■ **Work to complete**: Transcribe the material word for word, starting at the line that contains "Image resolution: width=1200" and stopping after the line that contains "will (189, 314).".

■ **Available data**:

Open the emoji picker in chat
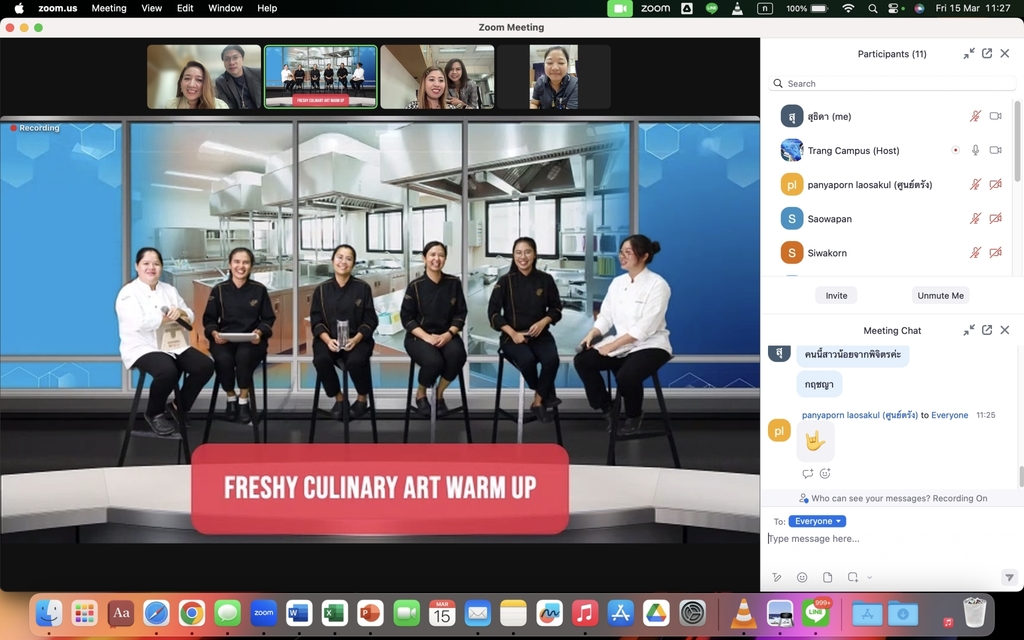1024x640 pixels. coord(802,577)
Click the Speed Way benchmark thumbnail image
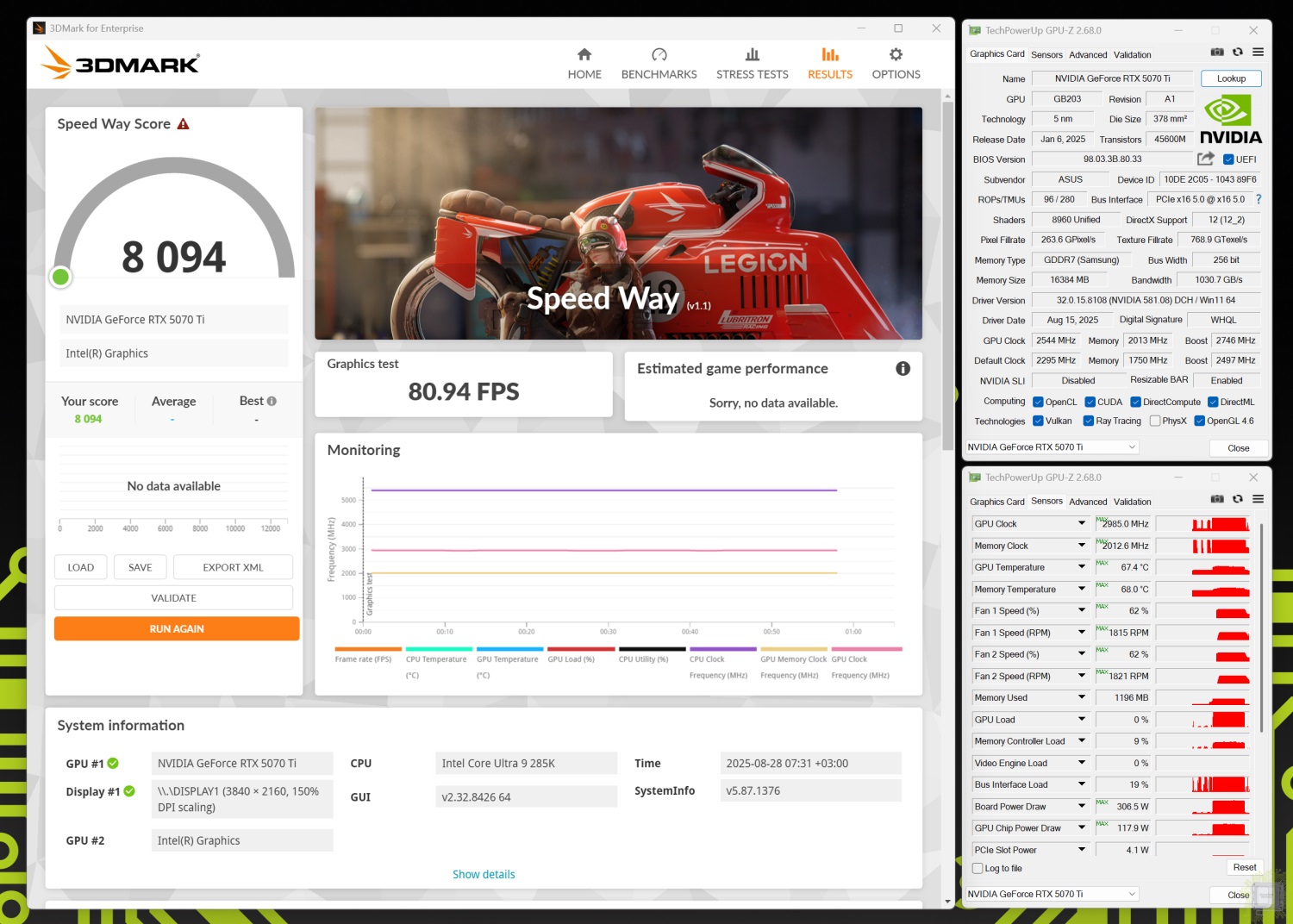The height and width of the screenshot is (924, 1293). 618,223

* * *

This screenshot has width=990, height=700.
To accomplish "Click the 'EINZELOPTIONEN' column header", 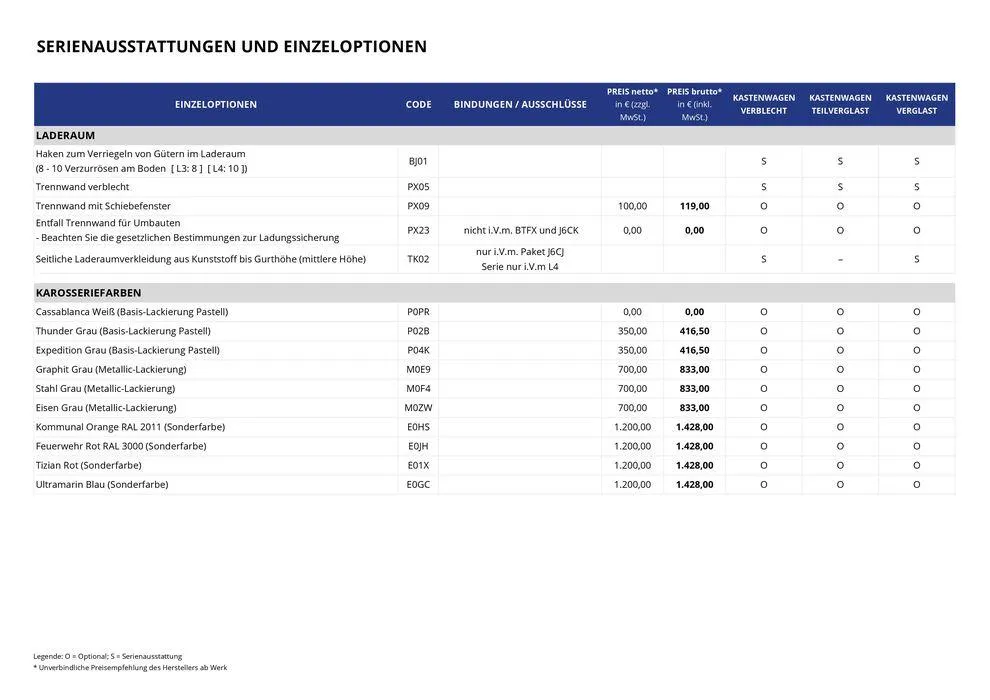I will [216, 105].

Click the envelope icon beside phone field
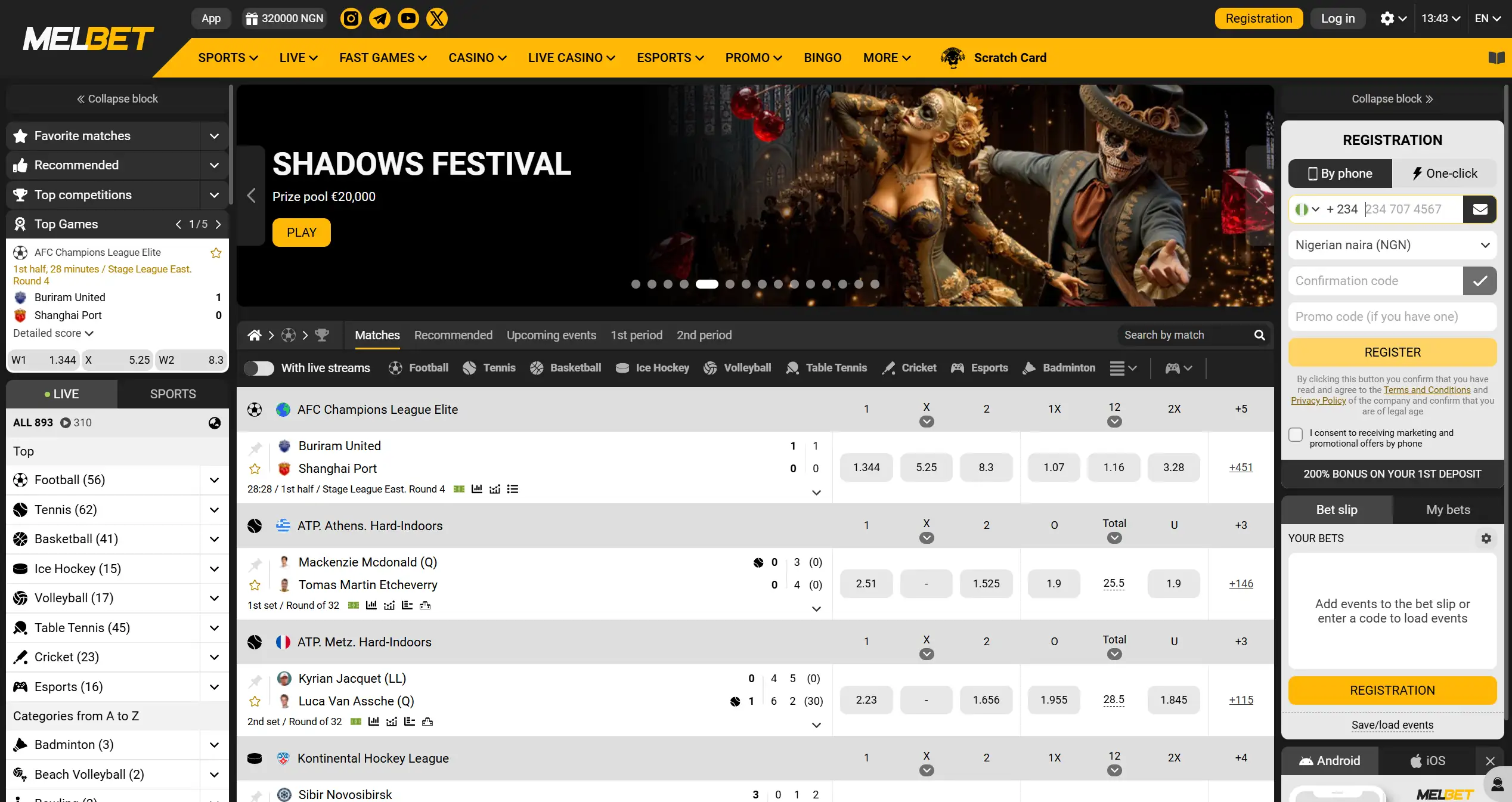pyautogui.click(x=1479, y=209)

* * *

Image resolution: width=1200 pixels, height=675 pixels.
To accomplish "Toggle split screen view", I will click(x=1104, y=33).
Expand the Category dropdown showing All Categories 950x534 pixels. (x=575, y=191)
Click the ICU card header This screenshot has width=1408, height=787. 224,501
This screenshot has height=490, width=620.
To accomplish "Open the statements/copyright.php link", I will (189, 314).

■ **The answer**:
Image resolution: width=1200 pixels, height=675 pixels.
To accomplish "Toggle split screen view", I will click(x=1104, y=33).
Expand the Category dropdown showing All Categories 950x534 pixels. (x=575, y=191)
Click the ICU card header This screenshot has width=1408, height=787. 224,501
This screenshot has height=490, width=620.
To accomplish "Open the statements/copyright.php link", I will (189, 314).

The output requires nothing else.